_Exercise_: The entries below hold a line with "Screenshot is 1470x1263." and a line with "横浜駅 (756, 2343)". Return those lines and all that lie between them, exactly and only.

_Records provided_:
__________________________________________________
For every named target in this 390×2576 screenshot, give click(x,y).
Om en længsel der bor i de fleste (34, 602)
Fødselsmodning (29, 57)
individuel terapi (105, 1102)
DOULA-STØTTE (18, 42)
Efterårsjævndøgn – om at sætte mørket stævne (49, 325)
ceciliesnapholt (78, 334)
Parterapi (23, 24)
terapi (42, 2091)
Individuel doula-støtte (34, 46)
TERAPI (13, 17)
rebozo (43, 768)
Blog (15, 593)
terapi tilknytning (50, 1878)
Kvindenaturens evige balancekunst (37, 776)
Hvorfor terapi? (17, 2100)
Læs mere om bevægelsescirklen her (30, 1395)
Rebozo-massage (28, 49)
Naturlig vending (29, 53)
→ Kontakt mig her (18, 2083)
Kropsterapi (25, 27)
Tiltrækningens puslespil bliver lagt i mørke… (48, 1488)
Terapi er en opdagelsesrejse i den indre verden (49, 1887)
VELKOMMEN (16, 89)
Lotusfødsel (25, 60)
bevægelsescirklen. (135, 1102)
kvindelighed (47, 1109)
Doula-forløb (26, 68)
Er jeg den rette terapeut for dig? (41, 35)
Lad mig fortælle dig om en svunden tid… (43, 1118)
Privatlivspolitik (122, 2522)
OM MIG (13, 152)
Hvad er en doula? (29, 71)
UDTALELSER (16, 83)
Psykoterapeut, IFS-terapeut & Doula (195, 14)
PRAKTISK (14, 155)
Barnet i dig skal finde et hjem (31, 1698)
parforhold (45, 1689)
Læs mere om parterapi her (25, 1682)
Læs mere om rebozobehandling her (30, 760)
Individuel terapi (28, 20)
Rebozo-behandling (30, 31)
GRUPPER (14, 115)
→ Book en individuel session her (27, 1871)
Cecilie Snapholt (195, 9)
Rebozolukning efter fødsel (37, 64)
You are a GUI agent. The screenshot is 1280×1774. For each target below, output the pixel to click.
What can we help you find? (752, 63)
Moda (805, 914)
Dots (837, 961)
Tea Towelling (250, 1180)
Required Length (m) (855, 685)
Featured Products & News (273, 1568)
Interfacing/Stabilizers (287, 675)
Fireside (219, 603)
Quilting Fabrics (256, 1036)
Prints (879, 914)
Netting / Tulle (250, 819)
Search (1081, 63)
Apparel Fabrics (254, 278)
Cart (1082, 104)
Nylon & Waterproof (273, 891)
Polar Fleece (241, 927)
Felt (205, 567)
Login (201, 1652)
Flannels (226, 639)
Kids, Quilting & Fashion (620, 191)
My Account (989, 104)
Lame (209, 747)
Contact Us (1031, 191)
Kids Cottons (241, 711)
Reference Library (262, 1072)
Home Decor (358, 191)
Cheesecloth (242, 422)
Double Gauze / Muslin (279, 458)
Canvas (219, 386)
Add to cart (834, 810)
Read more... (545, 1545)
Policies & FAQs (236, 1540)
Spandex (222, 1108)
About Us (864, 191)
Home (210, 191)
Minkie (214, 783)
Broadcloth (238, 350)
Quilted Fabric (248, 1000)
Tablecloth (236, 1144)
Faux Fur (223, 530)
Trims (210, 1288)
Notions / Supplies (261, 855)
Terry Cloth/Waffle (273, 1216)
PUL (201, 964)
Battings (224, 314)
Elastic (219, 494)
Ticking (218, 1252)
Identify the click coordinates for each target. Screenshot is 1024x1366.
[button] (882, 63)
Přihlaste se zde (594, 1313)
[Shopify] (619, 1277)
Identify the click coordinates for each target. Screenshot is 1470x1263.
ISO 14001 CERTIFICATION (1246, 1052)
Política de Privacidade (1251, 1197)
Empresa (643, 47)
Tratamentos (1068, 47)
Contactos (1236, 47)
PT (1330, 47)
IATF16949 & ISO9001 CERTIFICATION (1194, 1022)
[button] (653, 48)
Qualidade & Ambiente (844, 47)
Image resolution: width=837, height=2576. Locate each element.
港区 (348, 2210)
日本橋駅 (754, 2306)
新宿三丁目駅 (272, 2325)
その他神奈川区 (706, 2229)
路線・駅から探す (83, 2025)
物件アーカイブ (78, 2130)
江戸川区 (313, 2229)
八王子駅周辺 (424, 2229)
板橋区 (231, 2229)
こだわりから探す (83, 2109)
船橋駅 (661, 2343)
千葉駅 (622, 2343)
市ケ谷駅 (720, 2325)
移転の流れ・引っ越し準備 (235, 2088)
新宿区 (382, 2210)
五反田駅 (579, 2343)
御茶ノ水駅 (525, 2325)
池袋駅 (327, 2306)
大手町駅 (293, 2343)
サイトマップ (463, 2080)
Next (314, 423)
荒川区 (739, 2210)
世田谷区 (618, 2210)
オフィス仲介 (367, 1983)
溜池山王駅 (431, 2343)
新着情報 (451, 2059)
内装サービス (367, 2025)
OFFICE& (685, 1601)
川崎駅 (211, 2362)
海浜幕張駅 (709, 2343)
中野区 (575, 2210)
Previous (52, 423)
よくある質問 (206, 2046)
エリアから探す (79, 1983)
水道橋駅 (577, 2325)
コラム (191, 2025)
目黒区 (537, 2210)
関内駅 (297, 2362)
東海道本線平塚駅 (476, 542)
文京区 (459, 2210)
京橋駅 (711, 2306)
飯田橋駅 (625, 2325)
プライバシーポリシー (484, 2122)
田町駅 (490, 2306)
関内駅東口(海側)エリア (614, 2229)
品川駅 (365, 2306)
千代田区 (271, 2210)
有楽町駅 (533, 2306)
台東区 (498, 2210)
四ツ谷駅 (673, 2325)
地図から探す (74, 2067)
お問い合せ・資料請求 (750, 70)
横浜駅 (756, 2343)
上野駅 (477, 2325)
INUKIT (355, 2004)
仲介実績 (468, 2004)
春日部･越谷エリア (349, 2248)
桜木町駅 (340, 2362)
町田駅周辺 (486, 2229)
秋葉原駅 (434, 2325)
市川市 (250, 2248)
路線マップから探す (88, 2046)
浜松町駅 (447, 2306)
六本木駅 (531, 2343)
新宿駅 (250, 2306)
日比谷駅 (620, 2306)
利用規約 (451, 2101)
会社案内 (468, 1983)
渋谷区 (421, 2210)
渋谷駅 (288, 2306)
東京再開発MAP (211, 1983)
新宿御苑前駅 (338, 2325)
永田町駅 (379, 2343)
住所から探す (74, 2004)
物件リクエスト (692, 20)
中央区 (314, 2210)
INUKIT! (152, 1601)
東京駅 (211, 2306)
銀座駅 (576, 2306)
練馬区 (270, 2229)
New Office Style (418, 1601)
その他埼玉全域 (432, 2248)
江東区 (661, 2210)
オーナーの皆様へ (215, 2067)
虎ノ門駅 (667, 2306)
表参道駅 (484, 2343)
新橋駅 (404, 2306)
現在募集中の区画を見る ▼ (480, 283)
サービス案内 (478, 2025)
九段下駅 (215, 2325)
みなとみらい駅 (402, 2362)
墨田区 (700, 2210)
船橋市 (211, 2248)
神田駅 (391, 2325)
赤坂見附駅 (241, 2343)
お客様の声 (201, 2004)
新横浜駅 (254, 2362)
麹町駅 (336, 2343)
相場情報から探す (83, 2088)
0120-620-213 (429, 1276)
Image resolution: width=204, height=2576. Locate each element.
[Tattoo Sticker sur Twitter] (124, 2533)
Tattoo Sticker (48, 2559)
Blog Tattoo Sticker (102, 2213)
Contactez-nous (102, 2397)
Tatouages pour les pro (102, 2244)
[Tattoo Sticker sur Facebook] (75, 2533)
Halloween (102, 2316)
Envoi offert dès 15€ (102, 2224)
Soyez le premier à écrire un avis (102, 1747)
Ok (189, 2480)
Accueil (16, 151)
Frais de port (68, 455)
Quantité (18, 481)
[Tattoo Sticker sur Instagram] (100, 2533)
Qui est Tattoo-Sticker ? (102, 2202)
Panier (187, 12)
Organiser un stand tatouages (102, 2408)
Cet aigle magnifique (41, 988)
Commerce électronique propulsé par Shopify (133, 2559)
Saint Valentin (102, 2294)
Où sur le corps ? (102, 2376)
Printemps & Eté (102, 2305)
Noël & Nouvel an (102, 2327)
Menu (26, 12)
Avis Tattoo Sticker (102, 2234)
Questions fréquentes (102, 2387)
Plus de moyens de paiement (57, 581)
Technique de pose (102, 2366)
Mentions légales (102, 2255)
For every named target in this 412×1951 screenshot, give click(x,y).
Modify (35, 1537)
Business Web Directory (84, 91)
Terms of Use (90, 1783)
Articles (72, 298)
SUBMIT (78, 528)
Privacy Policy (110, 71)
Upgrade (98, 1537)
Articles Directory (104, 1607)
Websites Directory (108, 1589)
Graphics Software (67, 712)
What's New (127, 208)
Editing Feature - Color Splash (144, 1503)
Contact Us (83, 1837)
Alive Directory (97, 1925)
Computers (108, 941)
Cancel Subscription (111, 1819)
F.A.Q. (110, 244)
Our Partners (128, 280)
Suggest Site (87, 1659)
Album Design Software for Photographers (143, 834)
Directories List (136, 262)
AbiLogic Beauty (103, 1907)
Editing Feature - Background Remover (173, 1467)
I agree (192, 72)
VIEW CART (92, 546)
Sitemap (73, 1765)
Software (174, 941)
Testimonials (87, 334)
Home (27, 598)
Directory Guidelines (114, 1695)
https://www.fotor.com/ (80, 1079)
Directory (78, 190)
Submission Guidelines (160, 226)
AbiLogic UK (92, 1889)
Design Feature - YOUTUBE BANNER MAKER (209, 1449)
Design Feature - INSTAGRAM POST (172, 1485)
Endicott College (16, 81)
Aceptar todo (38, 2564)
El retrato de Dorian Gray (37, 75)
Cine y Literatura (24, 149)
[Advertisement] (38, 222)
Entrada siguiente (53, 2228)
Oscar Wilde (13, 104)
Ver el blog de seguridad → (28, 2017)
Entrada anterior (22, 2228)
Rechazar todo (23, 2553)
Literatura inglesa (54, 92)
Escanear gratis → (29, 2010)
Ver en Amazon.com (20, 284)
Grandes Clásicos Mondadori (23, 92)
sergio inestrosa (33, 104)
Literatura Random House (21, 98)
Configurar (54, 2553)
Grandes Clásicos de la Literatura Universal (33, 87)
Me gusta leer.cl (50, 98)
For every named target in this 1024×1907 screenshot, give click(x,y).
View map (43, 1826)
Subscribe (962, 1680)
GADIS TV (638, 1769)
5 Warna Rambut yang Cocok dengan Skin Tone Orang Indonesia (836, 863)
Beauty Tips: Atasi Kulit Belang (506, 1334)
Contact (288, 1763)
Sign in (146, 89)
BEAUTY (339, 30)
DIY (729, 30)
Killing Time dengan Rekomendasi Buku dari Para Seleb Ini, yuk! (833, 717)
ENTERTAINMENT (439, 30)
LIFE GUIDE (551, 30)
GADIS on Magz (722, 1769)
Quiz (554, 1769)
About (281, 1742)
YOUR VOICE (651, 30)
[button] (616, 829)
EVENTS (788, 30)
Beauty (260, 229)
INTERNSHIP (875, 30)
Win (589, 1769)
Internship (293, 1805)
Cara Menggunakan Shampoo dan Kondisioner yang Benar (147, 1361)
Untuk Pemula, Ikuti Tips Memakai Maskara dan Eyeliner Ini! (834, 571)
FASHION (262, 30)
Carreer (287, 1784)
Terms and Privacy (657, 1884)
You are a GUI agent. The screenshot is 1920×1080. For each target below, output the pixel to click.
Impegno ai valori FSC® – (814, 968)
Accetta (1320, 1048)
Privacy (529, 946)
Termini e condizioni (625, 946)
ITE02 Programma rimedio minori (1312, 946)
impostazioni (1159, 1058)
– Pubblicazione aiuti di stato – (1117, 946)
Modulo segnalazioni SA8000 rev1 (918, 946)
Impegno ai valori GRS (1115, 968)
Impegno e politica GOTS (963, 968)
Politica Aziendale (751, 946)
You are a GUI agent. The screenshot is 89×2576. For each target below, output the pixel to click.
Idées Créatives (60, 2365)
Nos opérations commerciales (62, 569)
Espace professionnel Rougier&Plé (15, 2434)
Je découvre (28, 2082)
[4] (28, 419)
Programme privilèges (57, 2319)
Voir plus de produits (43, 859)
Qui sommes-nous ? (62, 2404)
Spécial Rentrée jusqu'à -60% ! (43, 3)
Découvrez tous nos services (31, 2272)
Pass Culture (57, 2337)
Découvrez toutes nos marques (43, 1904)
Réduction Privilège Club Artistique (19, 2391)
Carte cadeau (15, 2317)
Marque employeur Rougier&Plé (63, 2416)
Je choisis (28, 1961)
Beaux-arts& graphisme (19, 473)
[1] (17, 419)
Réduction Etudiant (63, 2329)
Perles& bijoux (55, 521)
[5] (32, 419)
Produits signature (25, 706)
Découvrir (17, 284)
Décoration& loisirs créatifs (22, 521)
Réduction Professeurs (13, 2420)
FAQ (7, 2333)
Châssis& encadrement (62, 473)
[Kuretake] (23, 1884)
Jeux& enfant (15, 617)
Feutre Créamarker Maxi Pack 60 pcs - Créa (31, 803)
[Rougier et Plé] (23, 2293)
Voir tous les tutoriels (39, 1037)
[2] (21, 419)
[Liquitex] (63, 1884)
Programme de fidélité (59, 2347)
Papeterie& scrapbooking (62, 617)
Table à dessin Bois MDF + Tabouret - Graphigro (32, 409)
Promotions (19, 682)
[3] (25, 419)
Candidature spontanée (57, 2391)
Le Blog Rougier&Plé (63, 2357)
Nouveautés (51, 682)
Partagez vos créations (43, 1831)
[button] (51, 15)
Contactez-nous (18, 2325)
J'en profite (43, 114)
__________________________________________________
_Problem solution_:
Identify the click coordinates for each target. Screenshot is 1470x1263.
ISO 14001 CERTIFICATION (1246, 1052)
Política de Privacidade (1251, 1197)
Empresa (643, 47)
Tratamentos (1068, 47)
Contactos (1236, 47)
PT (1330, 47)
IATF16949 & ISO9001 CERTIFICATION (1194, 1022)
[button] (653, 48)
Qualidade & Ambiente (844, 47)
Image resolution: width=837, height=2576. Locate each element.
港区 (348, 2210)
日本橋駅 (754, 2306)
新宿三丁目駅 (272, 2325)
その他神奈川区 (706, 2229)
路線・駅から探す (83, 2025)
物件アーカイブ (78, 2130)
江戸川区 (313, 2229)
八王子駅周辺 (424, 2229)
板橋区 (231, 2229)
こだわりから探す (83, 2109)
船橋駅 (661, 2343)
千葉駅 (622, 2343)
市ケ谷駅 (720, 2325)
移転の流れ・引っ越し準備 (235, 2088)
新宿区 (382, 2210)
五反田駅 (579, 2343)
御茶ノ水駅 (525, 2325)
池袋駅 (327, 2306)
大手町駅 (293, 2343)
サイトマップ (463, 2080)
Next (314, 423)
荒川区 (739, 2210)
世田谷区 (618, 2210)
オフィス仲介 (367, 1983)
溜池山王駅 (431, 2343)
新着情報 (451, 2059)
内装サービス (367, 2025)
OFFICE& (685, 1601)
川崎駅 (211, 2362)
海浜幕張駅 (709, 2343)
中野区 (575, 2210)
Previous (52, 423)
よくある質問 (206, 2046)
エリアから探す (79, 1983)
水道橋駅 (577, 2325)
コラム (191, 2025)
目黒区 (537, 2210)
関内駅 (297, 2362)
東海道本線平塚駅 (476, 542)
文京区 (459, 2210)
京橋駅 (711, 2306)
飯田橋駅 (625, 2325)
プライバシーポリシー (484, 2122)
田町駅 (490, 2306)
関内駅東口(海側)エリア (614, 2229)
品川駅 (365, 2306)
千代田区 (271, 2210)
有楽町駅 (533, 2306)
台東区 (498, 2210)
四ツ谷駅 (673, 2325)
地図から探す (74, 2067)
お問い合せ・資料請求 (750, 70)
横浜駅 (756, 2343)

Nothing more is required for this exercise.